* begin Selected text *
Euro bond road shows completed this week
THE GOVERNMENT plans to determine next week when to price its planned benchmark-sized euro-denominated notes, after getting feedback from institutional investors in Europe at road shows that end this week, the Bureau of the Treasury (BTr) said.
“For this week, we will round up the deal road shows. Of course we’re going to several cities. And then next week, we will decide when to price,” Deputy Treasurer Erwin D. Sta. Ana told reporters Monday following the weekly Treasury bills auction.
Last week, the Philippines hired banks to arrange investor meetings in Europe to draw investor interest in its planned euro bond sale. The deal road show was held in Zurich, London, Paris, Frankfurt and Milan starting April 26. Deutsche Bank and UBS were tapped as joint global coordinators. The banks will also act as bookrunners alongside BNP Paribas, Credit Suisse and Standard Chartered.
Fitch Ratings and S&P Global Ratings last week assigned a “BBB” rating while Moody’s Investors Service on Monday assigned “Baa2” to the planned debt notes, all a notch above minimum investment grade, in line with the Philippines’ sovereign credit score.
Mr. Sta. Ana said the notes’ tenor will depend on investor feedback.
The government plans to issue “benchmark-sized” bonds in euros, meaning at least $500 million in size. However, the deputy treasurer said the government can “actually go over $500 million if it’s advantageous for us.”
* end Selected text *
* begin Record extracts *
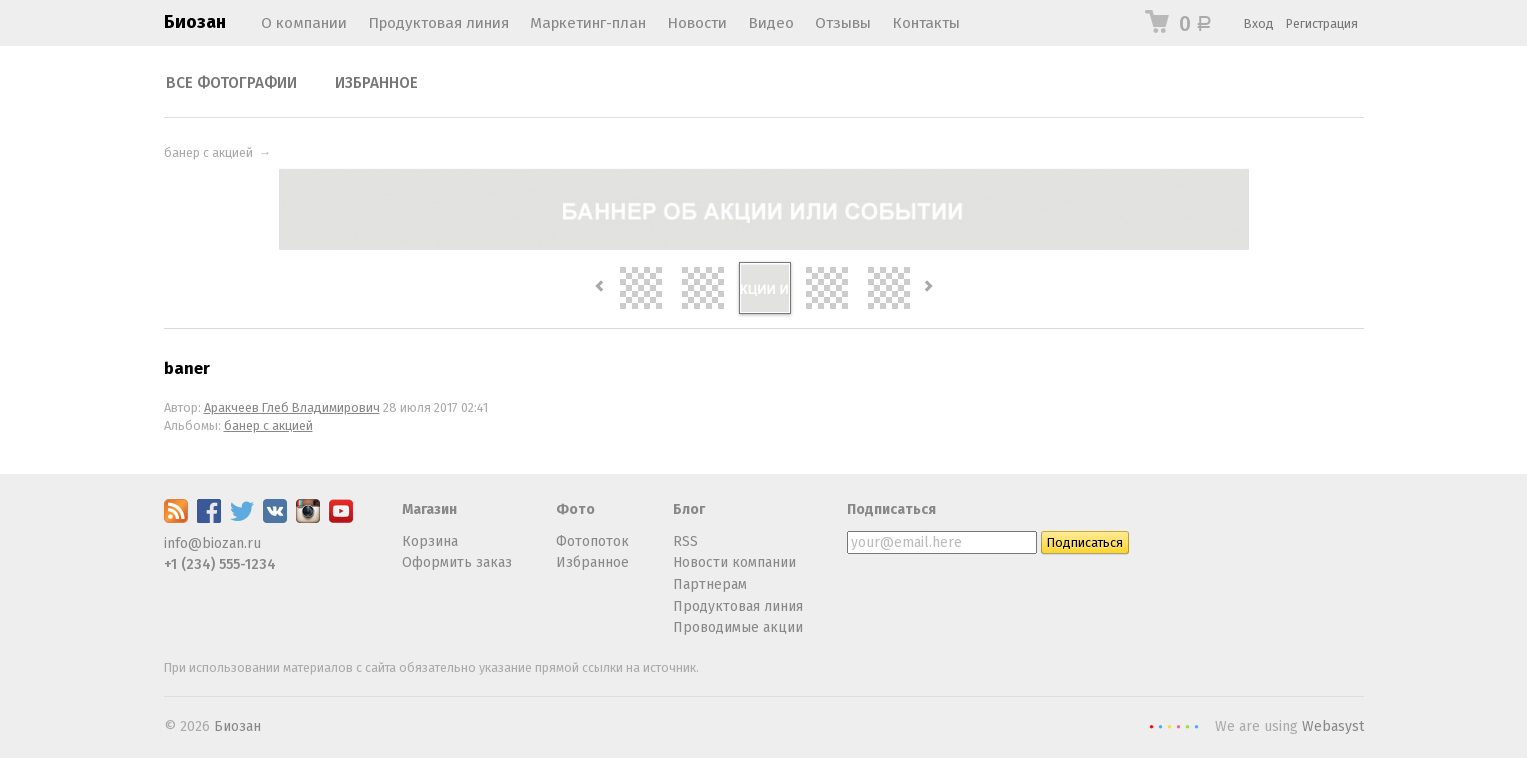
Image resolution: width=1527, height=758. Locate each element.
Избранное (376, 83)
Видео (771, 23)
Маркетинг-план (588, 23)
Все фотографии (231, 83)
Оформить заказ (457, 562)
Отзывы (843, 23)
* end Record extracts *
Challenges
[1] Summarize the euro bond report in two sentences.
[2] Print every line of the records word for word, leaving the picture out of your answer.
The records have no connection to the euro bond report.

Exercise answers
[1] The government plans to decide next week when to price its planned benchmark-sized euro-denominated notes, after European road shows with institutional investors that end this week. Fitch Ratings and S&P Global Ratings assigned the notes "BBB" and Moody's assigned "Baa2", a notch above minimum investment grade, and the issue is planned at a minimum of $500 million but could go higher if advantageous.

[2]
Image resolution: width=1527, height=758. Locate each element.
Избранное (376, 83)
Видео (771, 23)
Маркетинг-план (588, 23)
Все фотографии (231, 83)
Оформить заказ (457, 562)
Отзывы (843, 23)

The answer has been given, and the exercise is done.